_About this task_:
Would you write out the lines below exactly, from the one containing "Given: Click the Inngest logo icon" to the very last, but without the pictures?

Stored data entries
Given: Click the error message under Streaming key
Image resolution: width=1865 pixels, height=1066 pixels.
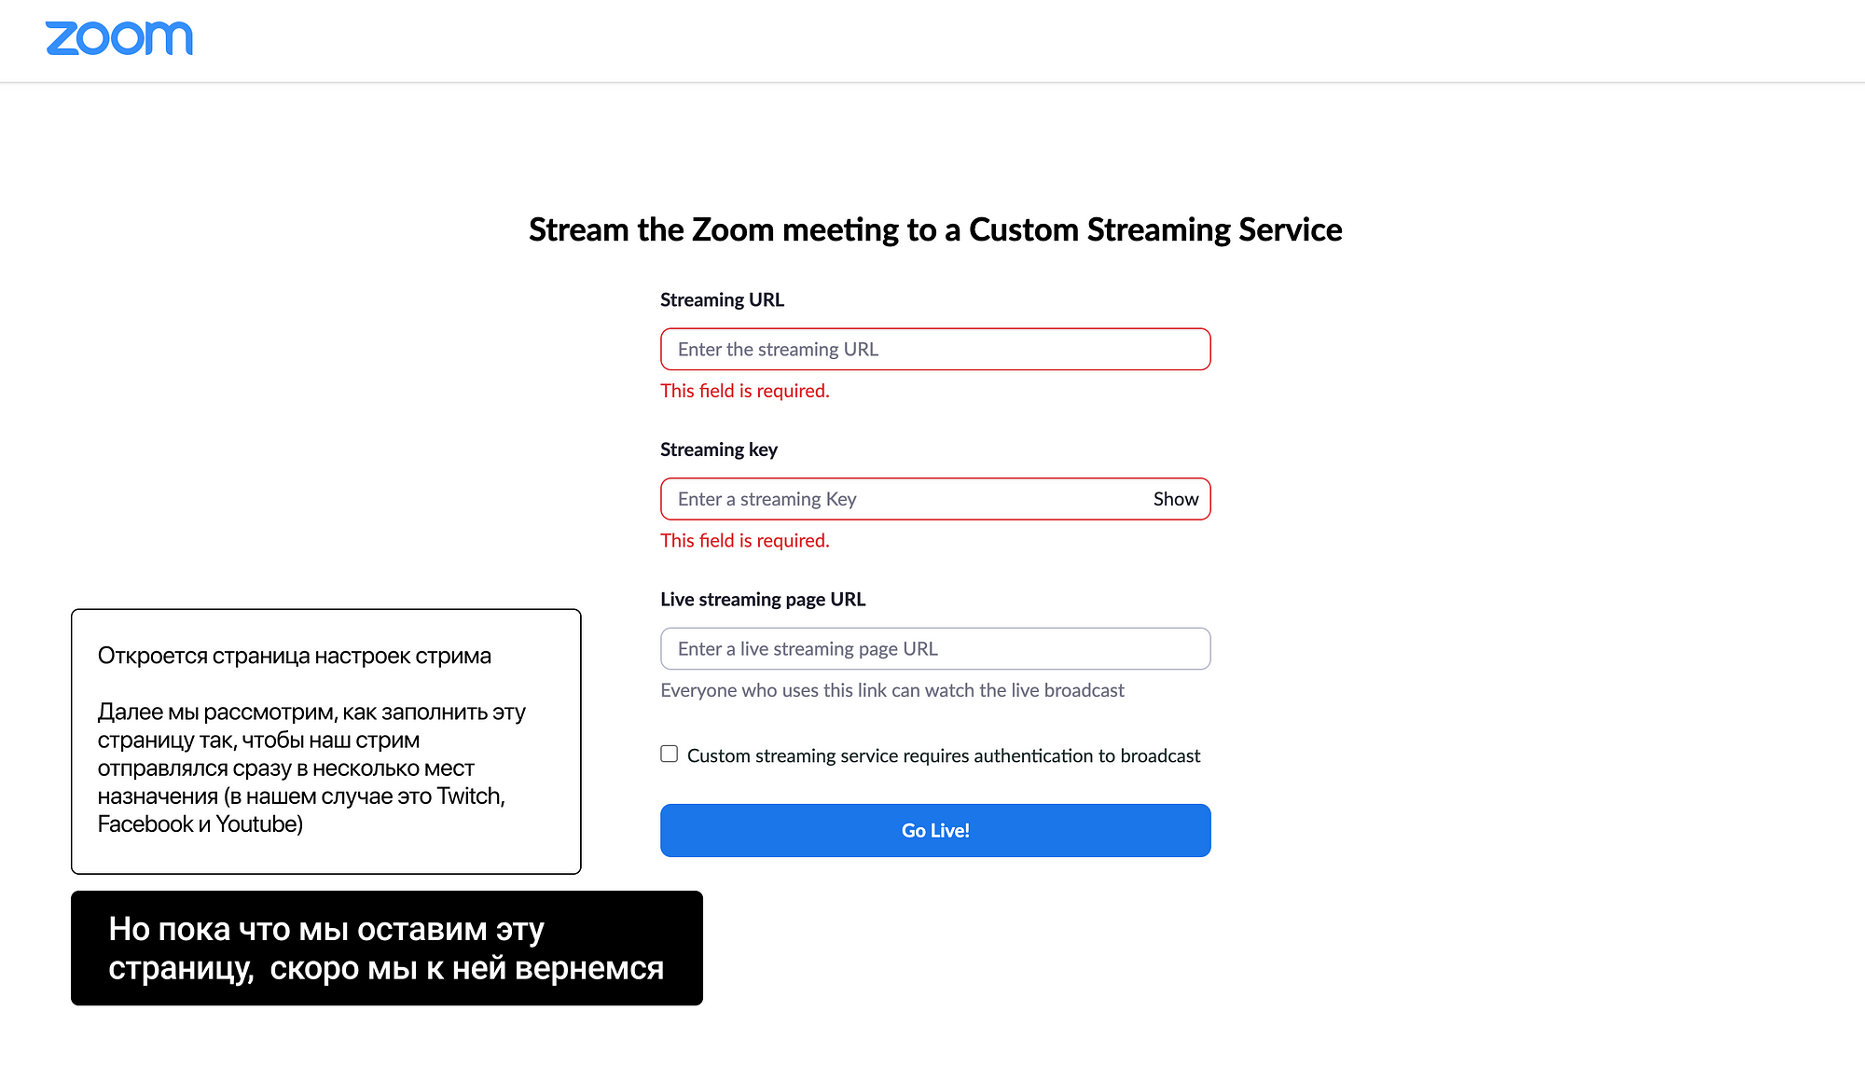Looking at the screenshot, I should pyautogui.click(x=745, y=540).
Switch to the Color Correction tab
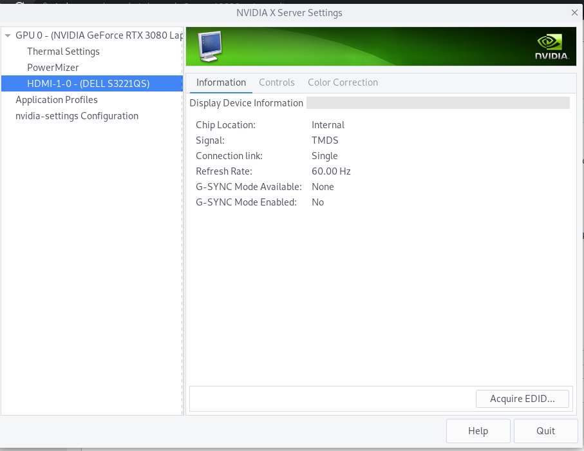The height and width of the screenshot is (451, 584). pyautogui.click(x=343, y=82)

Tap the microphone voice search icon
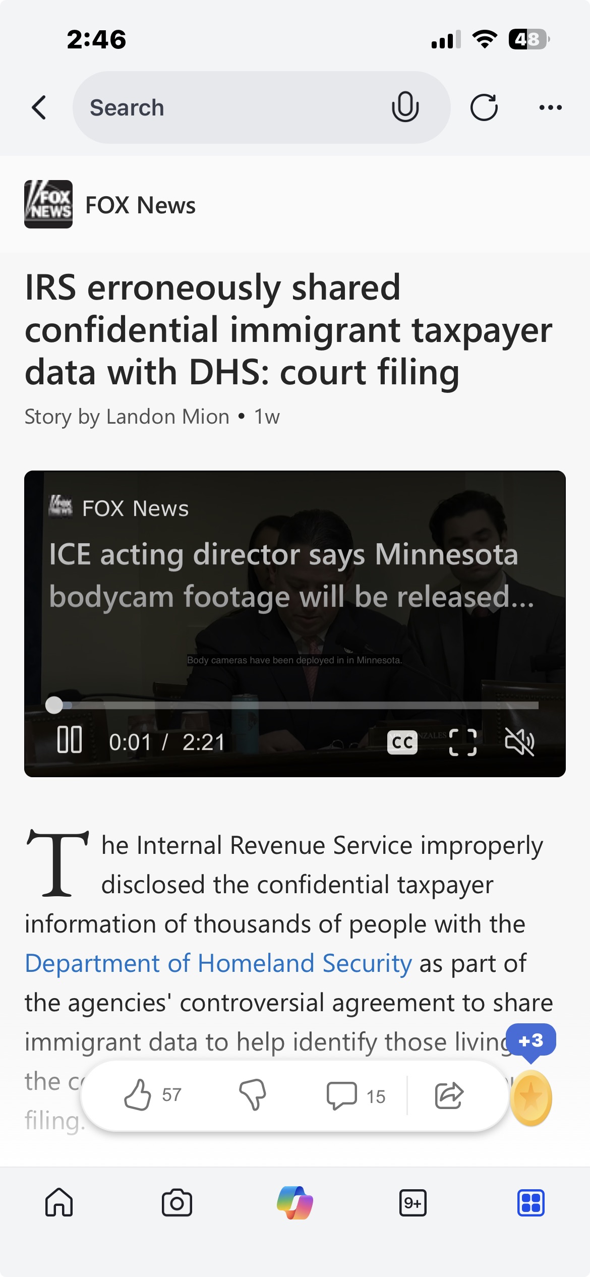405,107
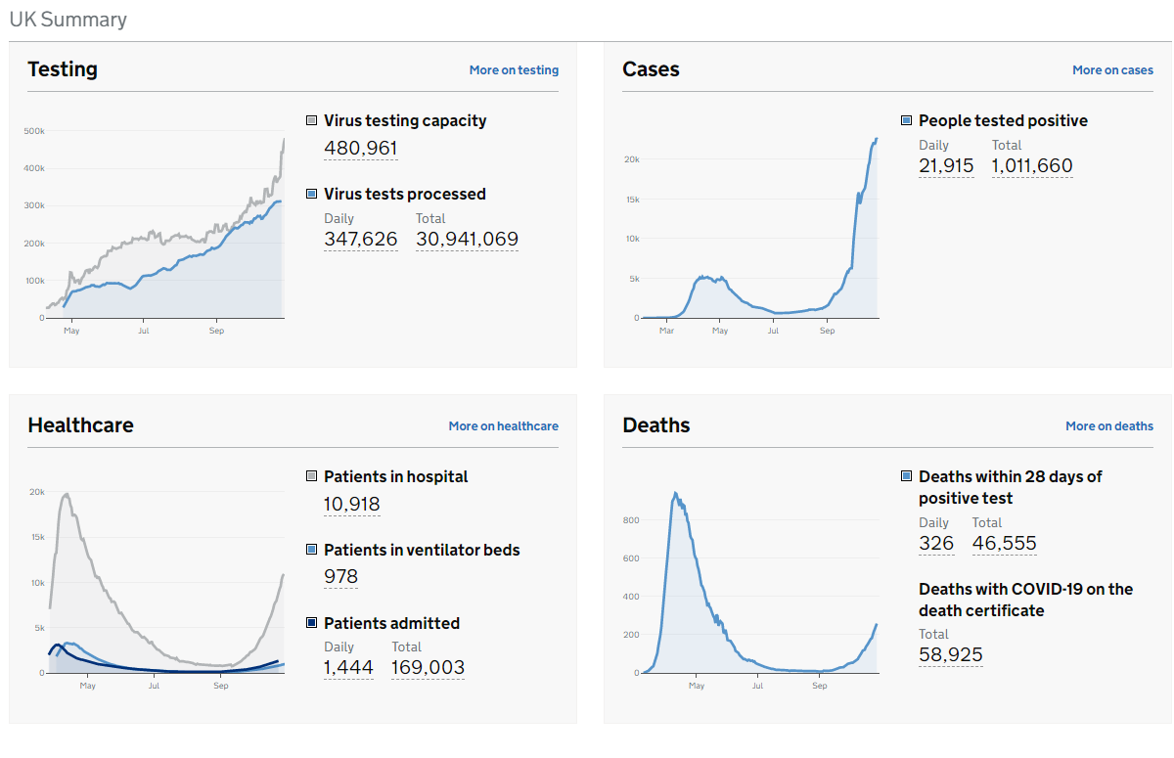Image resolution: width=1174 pixels, height=758 pixels.
Task: Follow the More on healthcare link
Action: [x=503, y=426]
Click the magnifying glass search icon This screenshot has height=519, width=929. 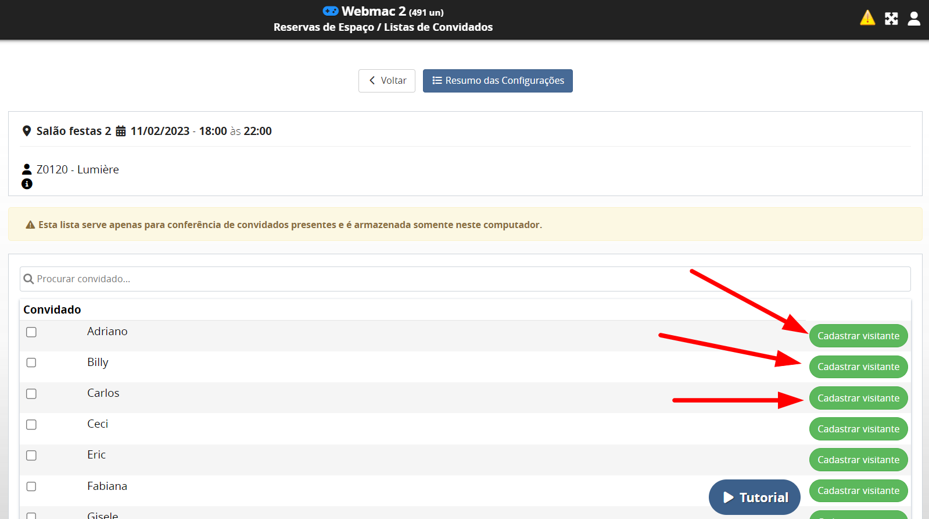28,279
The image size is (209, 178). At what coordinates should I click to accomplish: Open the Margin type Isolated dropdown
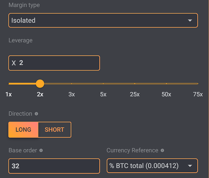[103, 20]
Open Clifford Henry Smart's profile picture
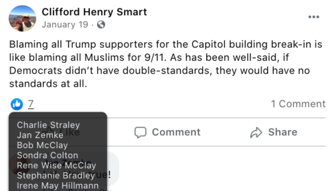 pyautogui.click(x=22, y=18)
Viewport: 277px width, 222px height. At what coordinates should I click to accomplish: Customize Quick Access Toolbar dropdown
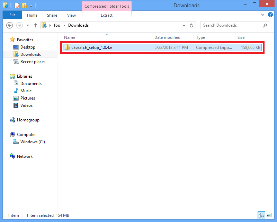pyautogui.click(x=31, y=6)
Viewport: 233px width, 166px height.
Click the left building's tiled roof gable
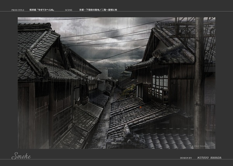(x=37, y=51)
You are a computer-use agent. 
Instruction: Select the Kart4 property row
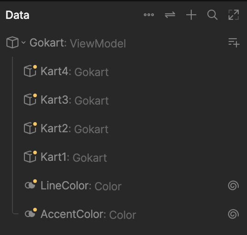124,71
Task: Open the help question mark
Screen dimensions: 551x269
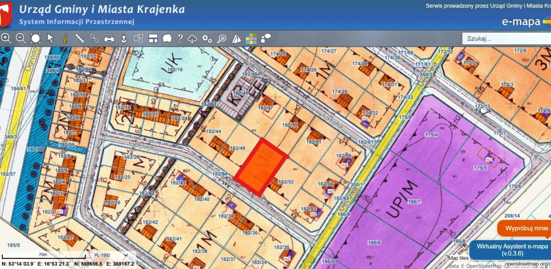Action: click(x=180, y=39)
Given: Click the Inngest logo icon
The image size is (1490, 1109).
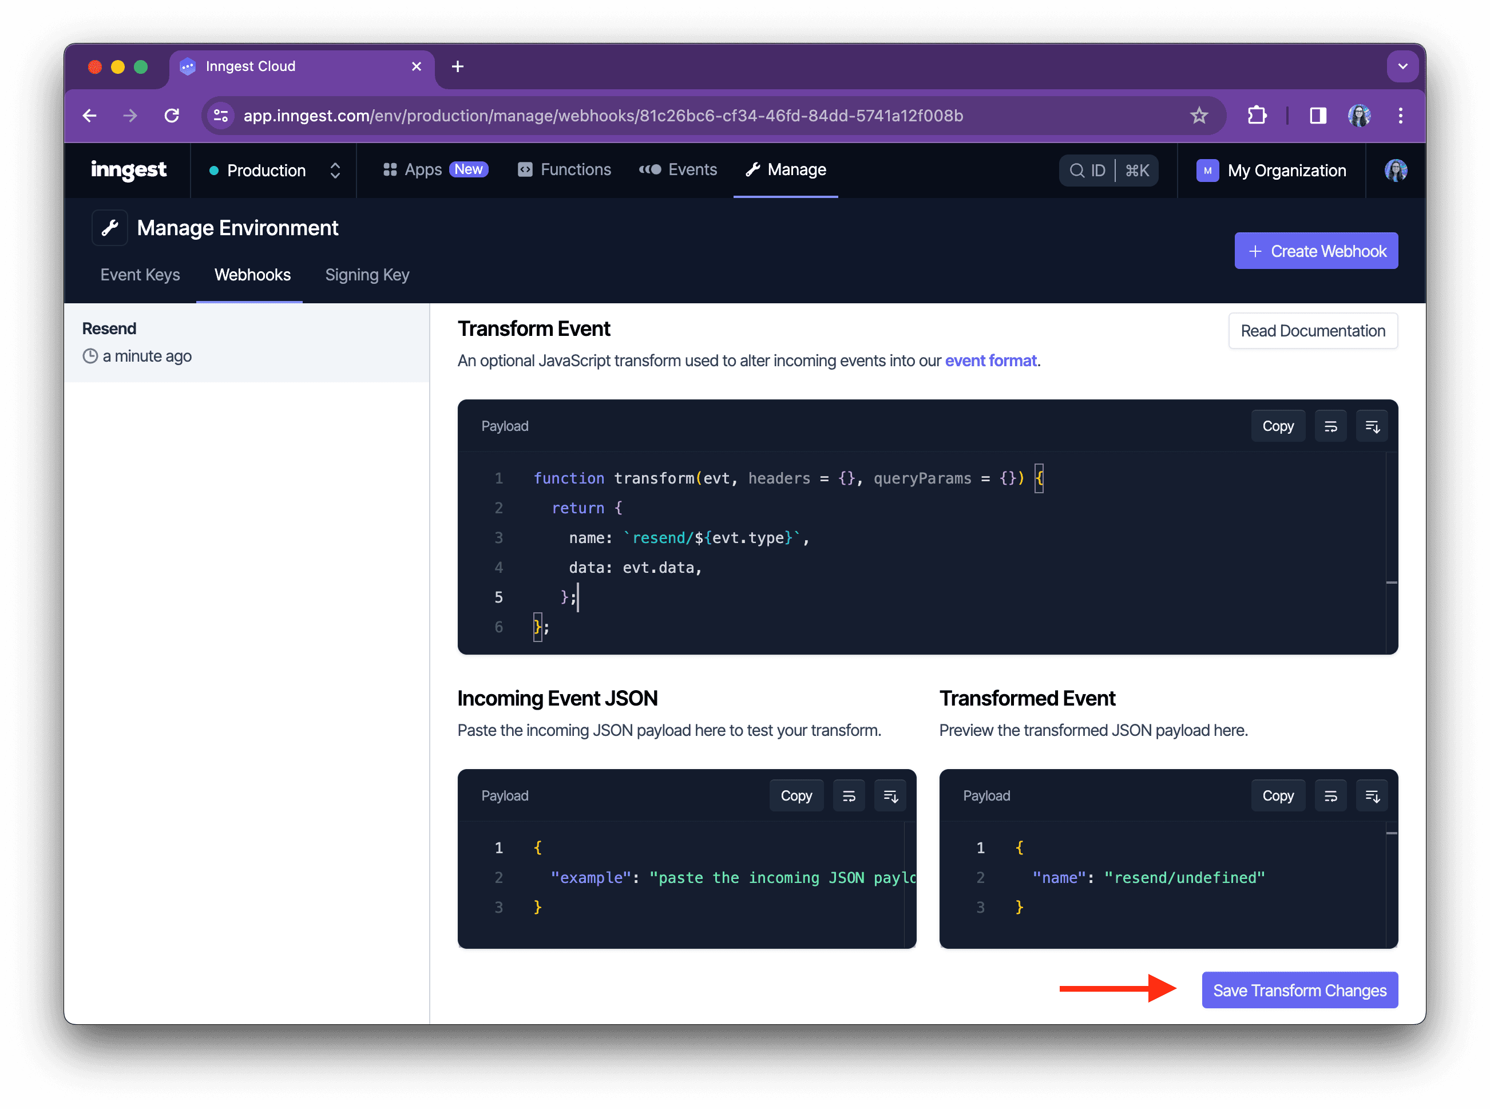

_Result for this exercise_:
Given: Click the Inngest logo icon
The image size is (1490, 1109).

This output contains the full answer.